*AIM OF THE TASK*:
Within the data below, find the string "question" and return each line where it occurs.

⟨

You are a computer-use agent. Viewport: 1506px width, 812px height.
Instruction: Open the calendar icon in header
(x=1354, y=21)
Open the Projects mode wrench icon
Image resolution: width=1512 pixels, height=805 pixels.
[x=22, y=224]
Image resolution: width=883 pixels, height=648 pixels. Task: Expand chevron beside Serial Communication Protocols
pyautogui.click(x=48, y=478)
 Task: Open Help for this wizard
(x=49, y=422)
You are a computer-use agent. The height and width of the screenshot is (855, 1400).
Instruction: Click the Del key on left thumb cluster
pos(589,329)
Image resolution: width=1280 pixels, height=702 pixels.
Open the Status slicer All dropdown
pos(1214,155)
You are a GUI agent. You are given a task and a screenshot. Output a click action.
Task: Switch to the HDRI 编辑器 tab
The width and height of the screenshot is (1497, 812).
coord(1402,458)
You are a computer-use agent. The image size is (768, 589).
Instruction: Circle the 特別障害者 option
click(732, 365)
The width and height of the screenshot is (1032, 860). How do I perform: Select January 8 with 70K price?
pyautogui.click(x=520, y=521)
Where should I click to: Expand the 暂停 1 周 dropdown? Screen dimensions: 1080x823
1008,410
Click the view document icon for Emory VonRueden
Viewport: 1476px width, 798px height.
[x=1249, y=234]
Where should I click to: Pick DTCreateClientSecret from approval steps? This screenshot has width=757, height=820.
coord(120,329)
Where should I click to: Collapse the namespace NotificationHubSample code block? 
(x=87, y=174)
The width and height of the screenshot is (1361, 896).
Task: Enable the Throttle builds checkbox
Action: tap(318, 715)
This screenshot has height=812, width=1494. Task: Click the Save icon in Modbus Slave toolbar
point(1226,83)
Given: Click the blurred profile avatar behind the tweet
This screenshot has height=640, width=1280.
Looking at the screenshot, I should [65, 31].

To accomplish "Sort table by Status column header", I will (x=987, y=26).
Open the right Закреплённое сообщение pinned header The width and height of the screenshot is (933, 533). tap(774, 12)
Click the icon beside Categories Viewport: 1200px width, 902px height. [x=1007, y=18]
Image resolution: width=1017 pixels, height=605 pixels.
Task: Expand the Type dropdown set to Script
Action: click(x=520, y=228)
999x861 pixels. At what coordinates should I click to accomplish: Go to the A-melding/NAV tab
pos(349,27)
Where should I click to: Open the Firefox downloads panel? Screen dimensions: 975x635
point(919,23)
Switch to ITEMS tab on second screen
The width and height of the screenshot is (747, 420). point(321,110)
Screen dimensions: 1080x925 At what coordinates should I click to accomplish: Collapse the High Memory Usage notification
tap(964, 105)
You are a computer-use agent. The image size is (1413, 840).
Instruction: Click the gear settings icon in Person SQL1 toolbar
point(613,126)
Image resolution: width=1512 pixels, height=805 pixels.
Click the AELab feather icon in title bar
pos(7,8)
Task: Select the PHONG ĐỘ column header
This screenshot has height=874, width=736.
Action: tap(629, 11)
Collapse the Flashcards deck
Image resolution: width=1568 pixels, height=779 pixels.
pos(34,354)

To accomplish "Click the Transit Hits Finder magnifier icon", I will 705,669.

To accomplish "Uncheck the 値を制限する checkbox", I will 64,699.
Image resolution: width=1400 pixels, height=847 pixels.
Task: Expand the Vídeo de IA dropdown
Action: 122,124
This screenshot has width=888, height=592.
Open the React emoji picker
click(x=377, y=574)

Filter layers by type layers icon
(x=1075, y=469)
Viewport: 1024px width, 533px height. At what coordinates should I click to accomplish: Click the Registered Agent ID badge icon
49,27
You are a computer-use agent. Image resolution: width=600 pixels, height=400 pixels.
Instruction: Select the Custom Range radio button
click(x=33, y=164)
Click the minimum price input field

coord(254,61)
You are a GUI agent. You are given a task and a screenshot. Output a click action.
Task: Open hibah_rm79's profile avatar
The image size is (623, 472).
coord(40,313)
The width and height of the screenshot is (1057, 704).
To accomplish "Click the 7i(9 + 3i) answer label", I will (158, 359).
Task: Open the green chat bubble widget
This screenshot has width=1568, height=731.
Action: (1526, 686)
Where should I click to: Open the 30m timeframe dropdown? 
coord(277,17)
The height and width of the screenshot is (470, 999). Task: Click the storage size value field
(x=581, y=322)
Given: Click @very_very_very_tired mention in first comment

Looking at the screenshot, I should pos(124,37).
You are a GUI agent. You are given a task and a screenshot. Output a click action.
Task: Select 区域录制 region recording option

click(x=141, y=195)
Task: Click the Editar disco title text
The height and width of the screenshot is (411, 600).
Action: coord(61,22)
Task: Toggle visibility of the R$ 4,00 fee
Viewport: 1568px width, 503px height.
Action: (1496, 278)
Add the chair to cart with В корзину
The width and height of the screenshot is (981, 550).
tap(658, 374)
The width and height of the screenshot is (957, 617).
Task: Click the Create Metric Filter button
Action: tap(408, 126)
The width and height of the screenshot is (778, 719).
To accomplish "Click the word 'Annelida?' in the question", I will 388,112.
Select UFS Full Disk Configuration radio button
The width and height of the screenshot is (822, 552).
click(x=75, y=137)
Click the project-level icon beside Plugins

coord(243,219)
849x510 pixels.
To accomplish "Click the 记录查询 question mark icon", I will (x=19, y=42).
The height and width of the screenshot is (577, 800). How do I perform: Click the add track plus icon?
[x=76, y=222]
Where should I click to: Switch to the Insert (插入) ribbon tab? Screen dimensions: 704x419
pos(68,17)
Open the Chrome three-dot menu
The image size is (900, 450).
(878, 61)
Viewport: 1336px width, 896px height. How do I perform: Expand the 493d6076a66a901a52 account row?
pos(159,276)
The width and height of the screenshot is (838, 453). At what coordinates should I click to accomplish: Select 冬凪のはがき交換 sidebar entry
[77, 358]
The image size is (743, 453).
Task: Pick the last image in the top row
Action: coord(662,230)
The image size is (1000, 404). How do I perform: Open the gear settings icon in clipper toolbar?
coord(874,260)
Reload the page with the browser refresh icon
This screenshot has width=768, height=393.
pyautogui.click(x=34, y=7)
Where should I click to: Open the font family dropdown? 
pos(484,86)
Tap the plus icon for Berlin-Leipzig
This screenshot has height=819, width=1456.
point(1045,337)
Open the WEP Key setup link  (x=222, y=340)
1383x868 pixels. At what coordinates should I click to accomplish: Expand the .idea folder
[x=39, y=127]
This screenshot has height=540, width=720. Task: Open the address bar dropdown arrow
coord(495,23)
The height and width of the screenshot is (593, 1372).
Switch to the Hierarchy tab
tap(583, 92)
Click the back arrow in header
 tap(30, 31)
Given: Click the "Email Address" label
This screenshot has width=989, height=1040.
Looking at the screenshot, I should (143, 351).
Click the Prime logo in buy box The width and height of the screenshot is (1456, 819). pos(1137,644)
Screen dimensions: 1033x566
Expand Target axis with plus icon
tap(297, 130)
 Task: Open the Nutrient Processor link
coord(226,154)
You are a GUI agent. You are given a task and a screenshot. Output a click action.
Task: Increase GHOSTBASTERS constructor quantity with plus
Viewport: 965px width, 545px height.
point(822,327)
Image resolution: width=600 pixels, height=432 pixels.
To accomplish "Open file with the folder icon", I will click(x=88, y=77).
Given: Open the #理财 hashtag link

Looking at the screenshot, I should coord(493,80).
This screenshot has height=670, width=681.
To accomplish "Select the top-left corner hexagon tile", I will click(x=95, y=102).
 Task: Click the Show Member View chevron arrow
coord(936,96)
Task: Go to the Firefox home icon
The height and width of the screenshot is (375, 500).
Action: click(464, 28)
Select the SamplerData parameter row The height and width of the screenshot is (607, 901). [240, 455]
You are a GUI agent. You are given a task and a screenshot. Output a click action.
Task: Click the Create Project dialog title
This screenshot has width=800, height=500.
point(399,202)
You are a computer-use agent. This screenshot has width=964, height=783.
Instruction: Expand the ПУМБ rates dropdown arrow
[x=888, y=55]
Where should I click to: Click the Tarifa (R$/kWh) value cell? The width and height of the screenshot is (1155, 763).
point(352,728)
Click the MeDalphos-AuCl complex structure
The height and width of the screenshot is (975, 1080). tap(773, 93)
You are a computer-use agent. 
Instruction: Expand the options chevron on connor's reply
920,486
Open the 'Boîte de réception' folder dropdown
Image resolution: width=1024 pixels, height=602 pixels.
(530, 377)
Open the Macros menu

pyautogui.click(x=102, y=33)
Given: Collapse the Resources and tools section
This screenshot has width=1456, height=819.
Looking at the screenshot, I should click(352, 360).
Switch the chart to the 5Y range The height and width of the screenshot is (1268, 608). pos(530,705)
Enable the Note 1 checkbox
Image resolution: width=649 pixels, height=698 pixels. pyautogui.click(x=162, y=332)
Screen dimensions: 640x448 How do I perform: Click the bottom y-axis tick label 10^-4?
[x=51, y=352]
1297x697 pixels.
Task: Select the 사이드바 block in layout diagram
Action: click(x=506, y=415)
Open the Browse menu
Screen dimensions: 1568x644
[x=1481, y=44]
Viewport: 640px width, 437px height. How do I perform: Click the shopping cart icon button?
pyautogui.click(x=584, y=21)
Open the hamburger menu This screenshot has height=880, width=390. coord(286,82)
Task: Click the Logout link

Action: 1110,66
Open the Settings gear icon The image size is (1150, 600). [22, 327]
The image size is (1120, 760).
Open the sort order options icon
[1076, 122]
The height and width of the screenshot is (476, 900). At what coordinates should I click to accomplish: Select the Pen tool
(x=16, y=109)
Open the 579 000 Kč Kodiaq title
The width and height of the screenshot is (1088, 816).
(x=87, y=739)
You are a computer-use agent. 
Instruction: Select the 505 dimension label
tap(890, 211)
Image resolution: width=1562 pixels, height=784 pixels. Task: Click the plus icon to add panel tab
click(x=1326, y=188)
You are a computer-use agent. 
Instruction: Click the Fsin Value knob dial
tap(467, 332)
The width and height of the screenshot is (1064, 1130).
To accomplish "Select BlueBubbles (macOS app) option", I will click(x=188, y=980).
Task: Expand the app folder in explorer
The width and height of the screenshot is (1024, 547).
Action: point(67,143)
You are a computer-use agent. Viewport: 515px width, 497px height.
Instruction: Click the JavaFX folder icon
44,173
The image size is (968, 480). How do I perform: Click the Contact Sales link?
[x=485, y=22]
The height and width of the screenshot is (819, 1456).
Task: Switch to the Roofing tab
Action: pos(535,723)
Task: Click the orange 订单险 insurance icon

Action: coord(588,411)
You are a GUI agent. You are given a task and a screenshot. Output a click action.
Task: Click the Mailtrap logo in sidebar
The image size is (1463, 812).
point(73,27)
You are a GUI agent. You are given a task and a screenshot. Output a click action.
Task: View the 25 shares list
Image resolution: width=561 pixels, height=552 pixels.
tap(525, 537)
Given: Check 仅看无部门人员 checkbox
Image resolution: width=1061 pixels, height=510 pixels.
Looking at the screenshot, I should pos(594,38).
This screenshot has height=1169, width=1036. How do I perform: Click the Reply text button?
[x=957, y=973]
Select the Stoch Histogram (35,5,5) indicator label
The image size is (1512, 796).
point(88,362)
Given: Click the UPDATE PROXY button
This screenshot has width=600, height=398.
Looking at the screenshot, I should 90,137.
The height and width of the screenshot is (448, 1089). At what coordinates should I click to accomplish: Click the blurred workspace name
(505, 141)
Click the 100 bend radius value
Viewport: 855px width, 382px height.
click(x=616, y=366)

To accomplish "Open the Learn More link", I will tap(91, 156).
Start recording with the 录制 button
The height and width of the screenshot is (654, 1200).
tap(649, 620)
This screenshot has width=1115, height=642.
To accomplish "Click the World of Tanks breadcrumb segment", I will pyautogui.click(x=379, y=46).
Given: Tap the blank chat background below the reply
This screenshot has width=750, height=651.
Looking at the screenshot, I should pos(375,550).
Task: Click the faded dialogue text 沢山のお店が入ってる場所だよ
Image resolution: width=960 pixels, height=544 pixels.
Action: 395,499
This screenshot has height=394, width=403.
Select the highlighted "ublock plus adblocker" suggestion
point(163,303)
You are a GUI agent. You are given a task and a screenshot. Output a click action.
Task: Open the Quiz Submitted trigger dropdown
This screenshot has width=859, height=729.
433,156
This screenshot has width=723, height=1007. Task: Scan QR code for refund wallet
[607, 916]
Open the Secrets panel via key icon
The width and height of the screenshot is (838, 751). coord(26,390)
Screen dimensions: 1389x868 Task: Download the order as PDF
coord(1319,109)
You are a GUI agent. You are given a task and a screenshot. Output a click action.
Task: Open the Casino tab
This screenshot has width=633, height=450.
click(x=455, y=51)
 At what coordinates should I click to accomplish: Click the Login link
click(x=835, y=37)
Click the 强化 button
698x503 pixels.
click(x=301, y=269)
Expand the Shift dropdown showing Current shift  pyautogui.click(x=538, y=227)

⟩

*ANSWER SPACE*:
To accomplish "Click the word 'Annelida?' in the question", I will 388,112.
To accomplish "Click the 记录查询 question mark icon", I will (x=19, y=42).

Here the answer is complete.